Work request:
Lines from the start of the data through the line containing "Task: Select the Hindi column header" must be given again exactly. Leave the others out.

[Data records]
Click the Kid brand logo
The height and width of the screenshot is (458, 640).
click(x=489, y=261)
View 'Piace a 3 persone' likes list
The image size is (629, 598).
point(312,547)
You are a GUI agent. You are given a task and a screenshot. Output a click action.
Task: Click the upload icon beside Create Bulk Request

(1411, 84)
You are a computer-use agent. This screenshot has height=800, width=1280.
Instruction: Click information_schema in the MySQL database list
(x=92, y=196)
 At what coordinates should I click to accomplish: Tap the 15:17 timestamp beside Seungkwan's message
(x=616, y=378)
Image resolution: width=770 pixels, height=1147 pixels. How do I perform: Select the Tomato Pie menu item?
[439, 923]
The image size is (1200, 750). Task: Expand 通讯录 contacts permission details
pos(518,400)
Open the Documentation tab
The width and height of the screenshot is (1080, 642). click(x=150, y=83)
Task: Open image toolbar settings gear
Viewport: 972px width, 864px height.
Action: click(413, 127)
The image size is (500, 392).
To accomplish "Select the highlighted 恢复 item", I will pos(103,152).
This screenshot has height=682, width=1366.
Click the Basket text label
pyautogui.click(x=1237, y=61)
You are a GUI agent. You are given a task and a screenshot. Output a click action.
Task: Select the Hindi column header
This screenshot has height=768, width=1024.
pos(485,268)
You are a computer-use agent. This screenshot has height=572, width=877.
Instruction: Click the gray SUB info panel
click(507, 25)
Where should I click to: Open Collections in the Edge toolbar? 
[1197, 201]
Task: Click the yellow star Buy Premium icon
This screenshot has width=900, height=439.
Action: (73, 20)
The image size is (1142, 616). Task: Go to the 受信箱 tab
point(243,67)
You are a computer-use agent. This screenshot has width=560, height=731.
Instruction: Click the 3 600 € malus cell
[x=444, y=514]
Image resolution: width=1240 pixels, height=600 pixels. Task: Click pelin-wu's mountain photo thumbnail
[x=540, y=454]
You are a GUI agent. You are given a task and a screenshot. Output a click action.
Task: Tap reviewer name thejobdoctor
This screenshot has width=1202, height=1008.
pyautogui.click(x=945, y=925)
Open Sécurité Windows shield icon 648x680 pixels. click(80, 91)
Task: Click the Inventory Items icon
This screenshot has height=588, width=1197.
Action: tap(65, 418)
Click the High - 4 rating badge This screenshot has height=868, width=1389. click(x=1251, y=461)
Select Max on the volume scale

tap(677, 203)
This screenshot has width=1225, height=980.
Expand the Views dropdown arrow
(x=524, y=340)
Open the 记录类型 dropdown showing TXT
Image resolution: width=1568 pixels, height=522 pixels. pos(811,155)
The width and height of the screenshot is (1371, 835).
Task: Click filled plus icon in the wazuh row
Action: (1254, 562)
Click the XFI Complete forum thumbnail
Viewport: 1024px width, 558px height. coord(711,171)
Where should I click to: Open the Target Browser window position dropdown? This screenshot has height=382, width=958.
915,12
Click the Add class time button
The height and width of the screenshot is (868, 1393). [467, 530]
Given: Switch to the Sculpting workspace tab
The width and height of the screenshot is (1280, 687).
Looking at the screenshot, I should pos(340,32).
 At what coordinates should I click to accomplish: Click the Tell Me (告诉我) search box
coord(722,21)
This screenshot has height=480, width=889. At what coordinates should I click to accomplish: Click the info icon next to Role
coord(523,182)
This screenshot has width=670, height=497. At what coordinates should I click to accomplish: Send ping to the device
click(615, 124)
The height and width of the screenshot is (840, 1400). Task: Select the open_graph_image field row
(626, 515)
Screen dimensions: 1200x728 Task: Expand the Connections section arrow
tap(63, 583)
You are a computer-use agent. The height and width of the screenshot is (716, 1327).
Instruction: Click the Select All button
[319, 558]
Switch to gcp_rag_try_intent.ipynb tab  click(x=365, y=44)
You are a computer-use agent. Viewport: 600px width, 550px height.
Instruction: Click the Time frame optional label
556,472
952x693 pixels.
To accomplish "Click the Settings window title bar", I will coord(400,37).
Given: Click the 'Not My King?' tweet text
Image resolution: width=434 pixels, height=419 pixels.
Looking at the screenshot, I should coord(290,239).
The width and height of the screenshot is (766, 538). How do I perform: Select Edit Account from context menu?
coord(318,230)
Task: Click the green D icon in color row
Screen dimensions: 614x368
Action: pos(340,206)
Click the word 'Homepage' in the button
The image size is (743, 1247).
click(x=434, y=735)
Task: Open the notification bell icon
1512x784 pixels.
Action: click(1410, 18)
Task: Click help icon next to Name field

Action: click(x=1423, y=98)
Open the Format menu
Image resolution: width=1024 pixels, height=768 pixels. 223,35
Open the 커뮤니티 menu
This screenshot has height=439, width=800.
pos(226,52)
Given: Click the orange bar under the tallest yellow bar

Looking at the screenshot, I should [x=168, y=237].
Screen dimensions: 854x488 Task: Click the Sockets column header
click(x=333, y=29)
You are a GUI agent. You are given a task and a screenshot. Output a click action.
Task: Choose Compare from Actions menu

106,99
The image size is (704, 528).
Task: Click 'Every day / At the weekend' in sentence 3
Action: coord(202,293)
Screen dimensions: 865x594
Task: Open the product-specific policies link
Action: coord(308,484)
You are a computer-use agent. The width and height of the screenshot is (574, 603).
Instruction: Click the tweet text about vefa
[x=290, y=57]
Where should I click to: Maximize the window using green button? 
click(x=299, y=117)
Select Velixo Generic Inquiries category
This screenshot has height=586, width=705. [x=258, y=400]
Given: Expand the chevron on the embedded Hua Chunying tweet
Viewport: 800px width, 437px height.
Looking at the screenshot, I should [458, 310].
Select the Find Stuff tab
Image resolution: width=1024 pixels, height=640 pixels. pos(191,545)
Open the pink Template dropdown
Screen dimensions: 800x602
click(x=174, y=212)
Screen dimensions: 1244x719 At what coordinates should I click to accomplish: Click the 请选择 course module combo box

Solution to this exercise:
Click the Kid brand logo
The height and width of the screenshot is (458, 640).
click(x=489, y=261)
View 'Piace a 3 persone' likes list
The image size is (629, 598).
point(312,547)
You are a GUI agent. You are given a task and a screenshot. Output a click action.
Task: Click the upload icon beside Create Bulk Request

(1411, 84)
You are a computer-use agent. This screenshot has height=800, width=1280.
Instruction: Click information_schema in the MySQL database list
(x=92, y=196)
 At what coordinates should I click to accomplish: Tap the 15:17 timestamp beside Seungkwan's message
(x=616, y=378)
Image resolution: width=770 pixels, height=1147 pixels. How do I perform: Select the Tomato Pie menu item?
[439, 923]
The image size is (1200, 750). Task: Expand 通讯录 contacts permission details
pos(518,400)
Open the Documentation tab
The width and height of the screenshot is (1080, 642). click(x=150, y=83)
Task: Open image toolbar settings gear
Viewport: 972px width, 864px height.
Action: click(413, 127)
The image size is (500, 392).
To accomplish "Select the highlighted 恢复 item", I will pos(103,152).
This screenshot has height=682, width=1366.
Click the Basket text label
pyautogui.click(x=1237, y=61)
You are a GUI agent. You are given a task and a screenshot. Output a click action.
Task: Select the Hindi column header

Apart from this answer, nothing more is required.